## ACTION ITEM:
Look below for the line containing "Click the Back arrow toolbar icon" and the line containing "This screenshot has width=899, height=405."; repeat exactly those two lines and all lines between them, and nothing else.

## INPUT DATA:

★ ★ ★

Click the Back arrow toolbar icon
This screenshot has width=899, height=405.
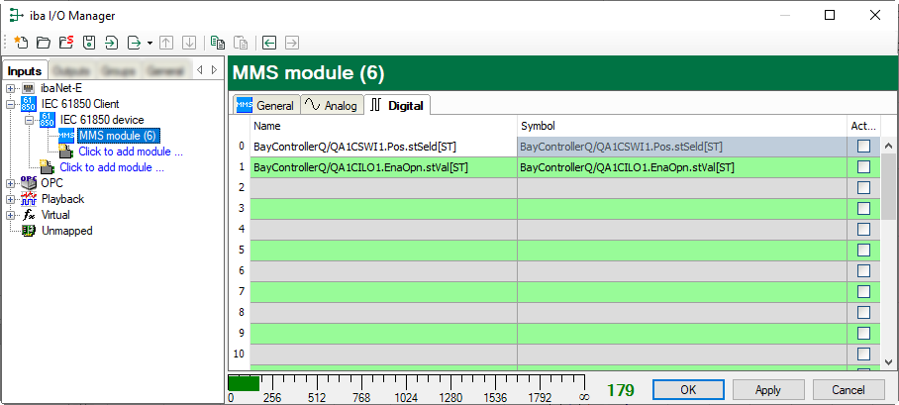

★ ★ ★

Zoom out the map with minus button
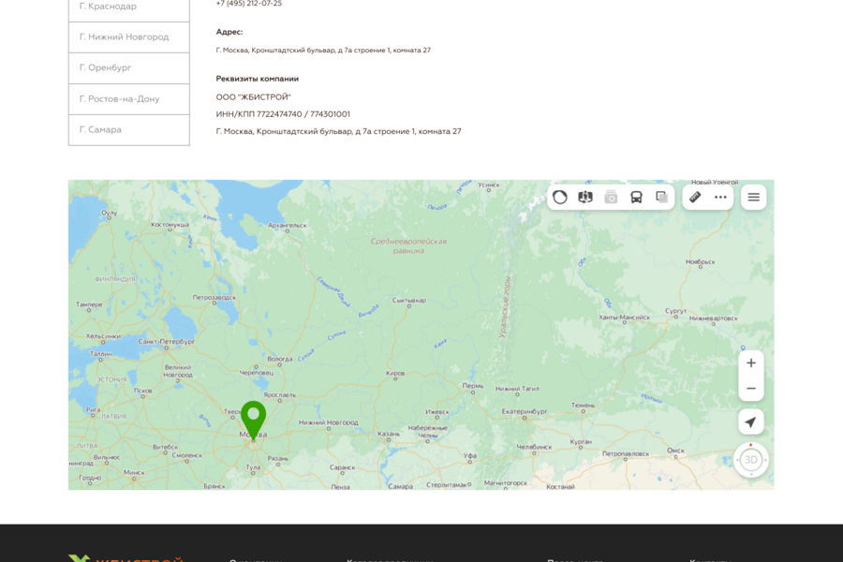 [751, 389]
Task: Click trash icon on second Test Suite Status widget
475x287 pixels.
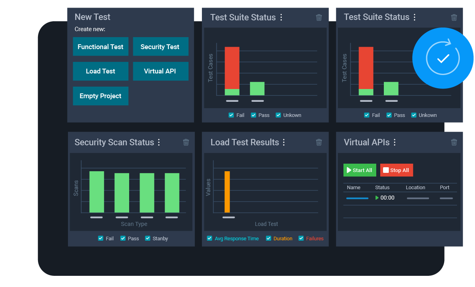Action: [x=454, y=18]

★ ★ ★

## WRITTEN RESPONSE:
Click the Back arrow toolbar icon
This screenshot has width=899, height=405.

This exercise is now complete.